Your training programme must also be tailored to meet these requirements and this can be achieved by increasing the flexibility of training through online platforms, enabling individuals to access learning materials and complete online activities when and where it best suits them.

2. Recognise that it’s no coincidence that we are also witnessing the rapid onset of digitalisation

This can help you to develop an approach to training that is as flexible as the working patterns of your teams. While digitalised training has many advantages, it is also important to incorporate face-to-face learning elements in a blended training approach.

Expecting your employees to train solely online can promote isolationism and negatively impact the learning outcome, whereas a blended approach that provides face-to-face elements and group activities breeds opportunity for collaboration and the formation of support networks among the training participants.

Add to this the stress of the workload they’ve had to displace to make time for the training, and it’s easy to see why this is an ill-advised approach.

A blended approach with a mix of different development activities spaced out over an extended period of time allows employees to digest and develop new skills and behaviours far more effectively.

4. Incorporate technology into your training

This doesn’t mean switching all your development solutions to eLearning (although you’d be wise to use it from time to time), but working out how you can use virtual systems, online learning and collaborative work spaces to maximise the opportunities for people to learn together or in their own time.

5. Make your trainees accountable

Once training becomes more flexible, it’s inevitable that the accountability for doing it falls more heavily on the individual. Gone are the days when trainers simply ticked registers at the beginning of workshops.

It’s important to make sure development activities contribute to the performance management process and that successful reviews are linked to the completion of the training activities that have been identified in advance.

6. Create support networks

When people are working alone, make sure that they know where to go for help. Set up chat rooms and consider how individuals will access the topic expert for clarification or further input.

A flexible programme will require those experts to be easily contactable online so it’s important to choose a training platform that facilitates this with options such as direct messaging or video calling.

7. Record development and track progress

Line managers will become a key gauge as to whether this new bitesize, continuous approach is working. Providing line managers with easy-to-access, simple-to-read analytics is essential to tracking the development of employees and recognising if and when further support is required.

8. Reward results

Make certain that people know that even if they are working on a particular training activity on their own, it is just as important as attending a face-to-face programme and that as well as being useful to them, their development is also valued by the organisation.

Providing a flexible training solution is one thing, but being able to demonstrate the value of the training itself cannot be overlooked and this is why it is essential to reward results.

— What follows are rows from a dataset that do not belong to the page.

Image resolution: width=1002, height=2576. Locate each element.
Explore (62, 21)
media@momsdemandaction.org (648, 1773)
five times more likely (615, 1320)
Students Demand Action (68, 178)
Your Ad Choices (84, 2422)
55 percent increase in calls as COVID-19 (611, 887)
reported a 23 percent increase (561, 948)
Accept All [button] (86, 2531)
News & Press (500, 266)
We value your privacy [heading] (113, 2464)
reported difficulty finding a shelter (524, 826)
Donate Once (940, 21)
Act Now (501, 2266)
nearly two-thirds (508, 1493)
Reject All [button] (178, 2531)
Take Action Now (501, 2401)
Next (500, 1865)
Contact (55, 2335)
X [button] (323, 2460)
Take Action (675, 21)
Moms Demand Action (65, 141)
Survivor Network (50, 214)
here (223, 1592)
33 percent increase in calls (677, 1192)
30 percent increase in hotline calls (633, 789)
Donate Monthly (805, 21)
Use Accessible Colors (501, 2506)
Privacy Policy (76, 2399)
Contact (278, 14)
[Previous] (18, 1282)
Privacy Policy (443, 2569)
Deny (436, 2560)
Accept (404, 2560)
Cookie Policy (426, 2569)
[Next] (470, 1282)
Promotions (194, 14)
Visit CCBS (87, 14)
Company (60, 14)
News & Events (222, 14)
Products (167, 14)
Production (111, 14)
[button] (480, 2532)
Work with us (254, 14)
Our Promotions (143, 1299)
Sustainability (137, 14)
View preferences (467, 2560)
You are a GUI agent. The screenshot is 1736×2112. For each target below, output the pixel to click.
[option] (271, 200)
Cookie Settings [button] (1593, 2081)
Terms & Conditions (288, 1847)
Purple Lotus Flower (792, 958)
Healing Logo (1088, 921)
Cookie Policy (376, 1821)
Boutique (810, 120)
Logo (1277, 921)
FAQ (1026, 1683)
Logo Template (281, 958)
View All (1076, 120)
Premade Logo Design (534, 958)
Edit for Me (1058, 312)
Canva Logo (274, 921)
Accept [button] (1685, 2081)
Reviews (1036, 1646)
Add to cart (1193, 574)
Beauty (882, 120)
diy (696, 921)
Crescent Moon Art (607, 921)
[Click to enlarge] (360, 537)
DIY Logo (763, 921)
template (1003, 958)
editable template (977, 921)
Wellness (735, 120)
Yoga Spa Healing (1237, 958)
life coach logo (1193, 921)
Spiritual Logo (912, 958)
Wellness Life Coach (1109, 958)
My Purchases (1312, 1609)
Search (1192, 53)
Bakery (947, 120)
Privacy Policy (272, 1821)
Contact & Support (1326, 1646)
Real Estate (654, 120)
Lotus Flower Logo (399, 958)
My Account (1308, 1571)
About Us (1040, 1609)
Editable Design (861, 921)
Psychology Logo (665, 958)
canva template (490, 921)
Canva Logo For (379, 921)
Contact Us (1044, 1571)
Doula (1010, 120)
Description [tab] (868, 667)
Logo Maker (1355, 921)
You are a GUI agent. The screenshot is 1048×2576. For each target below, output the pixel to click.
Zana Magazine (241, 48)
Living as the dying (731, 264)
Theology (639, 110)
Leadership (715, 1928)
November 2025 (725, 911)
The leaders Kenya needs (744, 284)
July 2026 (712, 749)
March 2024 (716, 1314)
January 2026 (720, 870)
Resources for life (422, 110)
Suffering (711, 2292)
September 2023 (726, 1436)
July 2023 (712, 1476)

As we march towards more flexible working and, almost by default, training, we run a real risk of making learning a solely individual activity. This is because it’s easier for us to find solutions that only concern one person at a time.

At the very least there are less technical challenges and less hassle in coordinating diaries. However, it’s easy to underestimate the power of group learning, sharing ideas, learning from the experiences of others and getting feedback from peers.  

In a world of flexible working where people are working in increasingly isolated conditions, it’s essential to make collaborative learning a priority and to recognise the benefits of bringing people together for both the business and the individual.